Seitdem führte er Tausende von Telefonaten, bastelte Starterfelder zusammen, wobei er sich in Boom-Zeiten oft die Wehklagen derjenigen anhören musste, deren Pferde wegen übervoller Felder aus den Rennen gestrichen wurden, und später das Gegenteil erlebte: Manchmal dauerte es endlos, bis er von der Menge der Teilnehmer her ein akzeptables Programm erstellen konnte. Bekannt war Mathu in der Gilde der Traberleute natürlich wie der sprichwörtlich „bunte Hund“, denn schließlich ging jeder Starter als erstes über seinen Tisch, bevor er im Programm erschien. Nur wer ausschließlich im Januar seine Pferde in Mariendorf an den Start brachte, hatte nie etwas mit ihm zu tun: Das war von je her die Zeit, in der er den Körper zum Wärmetanken der tropischen Sonne auf den Kanaren, Balearen, auf Ceylon, in Thailand preisgab.

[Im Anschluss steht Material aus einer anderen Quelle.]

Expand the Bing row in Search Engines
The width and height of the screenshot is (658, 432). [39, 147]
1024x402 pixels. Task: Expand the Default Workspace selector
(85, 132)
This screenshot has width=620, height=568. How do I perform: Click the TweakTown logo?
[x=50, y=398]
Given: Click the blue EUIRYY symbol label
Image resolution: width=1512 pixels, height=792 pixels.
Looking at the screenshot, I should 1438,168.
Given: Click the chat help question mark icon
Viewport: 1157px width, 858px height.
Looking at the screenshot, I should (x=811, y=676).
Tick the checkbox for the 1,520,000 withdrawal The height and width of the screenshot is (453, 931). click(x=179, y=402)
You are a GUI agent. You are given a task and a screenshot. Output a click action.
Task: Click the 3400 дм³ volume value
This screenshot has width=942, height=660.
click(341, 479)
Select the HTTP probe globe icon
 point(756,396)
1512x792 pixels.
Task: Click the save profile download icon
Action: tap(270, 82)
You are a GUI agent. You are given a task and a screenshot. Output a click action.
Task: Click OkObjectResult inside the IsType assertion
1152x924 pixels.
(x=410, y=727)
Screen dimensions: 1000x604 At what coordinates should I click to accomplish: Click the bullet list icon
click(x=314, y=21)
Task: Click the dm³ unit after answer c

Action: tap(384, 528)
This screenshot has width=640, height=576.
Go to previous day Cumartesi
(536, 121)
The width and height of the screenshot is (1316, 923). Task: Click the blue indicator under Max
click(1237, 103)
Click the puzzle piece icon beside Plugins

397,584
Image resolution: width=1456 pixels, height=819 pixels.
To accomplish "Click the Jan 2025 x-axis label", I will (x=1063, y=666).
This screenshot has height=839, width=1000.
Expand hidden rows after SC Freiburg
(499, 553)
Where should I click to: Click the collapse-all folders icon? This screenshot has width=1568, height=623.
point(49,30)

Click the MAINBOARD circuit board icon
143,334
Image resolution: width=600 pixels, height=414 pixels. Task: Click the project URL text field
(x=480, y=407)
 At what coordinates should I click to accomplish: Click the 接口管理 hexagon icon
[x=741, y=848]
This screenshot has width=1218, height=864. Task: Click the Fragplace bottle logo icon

Der Geist blieb allerdings auch im Urlaub immer ein gar nicht so klitzekleines Bisschen beim Trabrennsport – informiert war er jedenfalls immer bestens, wenn er sich braungebrannt in den Berliner Winter zurückmeldete.
…über Gottlieb Jauß…
Jahrzehnte der erste Ansprechpartner für die zweibeinigen Aktiven im Rennsport – da sind natürlich dicke Freundschaften entstanden. Aus Hamburger Zeiten wollen wir hier nur Kurt Hörmann nennen, mit dem es beim Wiedersehen – inzwischen meist nur noch zur Derbywoche – stets ein besonders großes Hallo gibt, aus Berliner Tagen stellvertretend für all die anderen Gottlieb Jauß. Keiner hat an jenem legendären 7. August 1988 mehr mitgefiebert, gezittert, angefeuert und wenig später freudestrahlend durchgeatmet als Jürgen Mathuszczyk, bis für den Berliner Bayern mit Tornado Hanover gegen 16.51 Uhr die Zielgerade des Derby- Finales zur Straße des Triumphes geworden war. Kaum einer war wohl erschütterter, als am Vormittag des 12. Juli 1999 die böse Kunde vom Unfalltod des Freundes die schnelle Runde auf den Rennbahnen Berlins, ja Deutschlands machte. Unzählige Traberschlachten hat Mathu geschlagen. Nicht nur bei der Abwicklung der Großrenntage, nicht nur bei der Auslosung der Starter in den Derbyvorläufen, die aufgrund von verwickelten Besitz-, Trainer- und Fahrerkonstellationen in der Kürze der Zeit eine logische und logistische Meisterleistung erforderten, stand er mit seiner Bärenruhe wie ein Fels in hektischer Brandung. Auch im Sulky gab der Rennsekretär eine gute Figur ab, „wenn’s auch die Pferde mit mir recht schwer haben“, wie sich der nicht eben Gertenschlanke manchmal selbst auf die Schippe nahm. Fünf Siege in Gästefahren stehen in seiner Bilanz, der letzte – ausgerechnet gegen seinen Mitstreiter Bernhard Breda von der Mariendorfer Bahninspektion herausgefahren – am 1. Mai 1989, dem traditionellen Renntag des Traber FC, mit dem schwierigen Wilder Wein, wobei ihm die Chronisten eine ausgezeichnete Übersicht attestierten. Kein Wunder bei den Tausenden von Rennen, die er bereits damals als sachverständiger Zeuge analysiert hatte. Präpariert hatte ihm Wilder Wein wie auch Ifram Hanover, den letzten seiner Gästefahrer-Trotter am 28. Juli 1993, sein Freund Gottlieb Jauß.
…zum Hamburger SV
Jürgen Mathuszczyk ist dem Rennsport nie ferngeblieben. Mindestens an den Großrenntagen lenken ihn seine Schritte, die ob erheblicher Knieprobleme inzwischen etwas schwerer geworden sind, auf „seine“ Rennbahnen. Der bekennende HSV-Fan widmet sich passiv gern auch dem Fußballsport und leidet sicherlich ein wenig darunter, dass der Hamburger Traditionsklub ein weiteres Jahr in Liga 2 verbringen muss. Wir wünschen Dir, lieber Jürgen, zu Deinem runden Geburtstag alles Gute und noch viele Jahre bei möglichst guter Gesundheit.